_Prompt_
Could you please find each line in the records that contains the word "Given" and copy it?

_Data records_
##########
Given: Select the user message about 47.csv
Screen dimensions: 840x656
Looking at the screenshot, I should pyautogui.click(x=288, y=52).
##########
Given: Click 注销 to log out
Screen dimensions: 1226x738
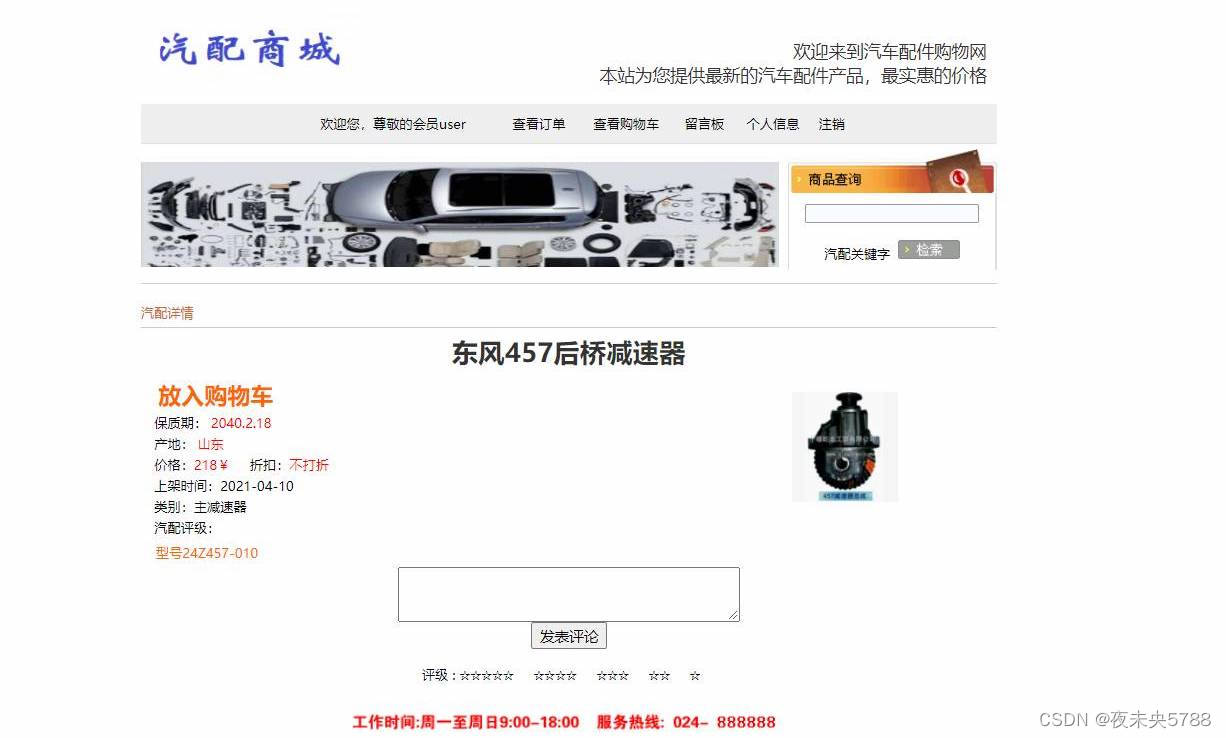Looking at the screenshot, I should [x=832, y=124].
##########
_Task solution_
Given: Select the user message about 47.csv
Given: Click 注销 to log out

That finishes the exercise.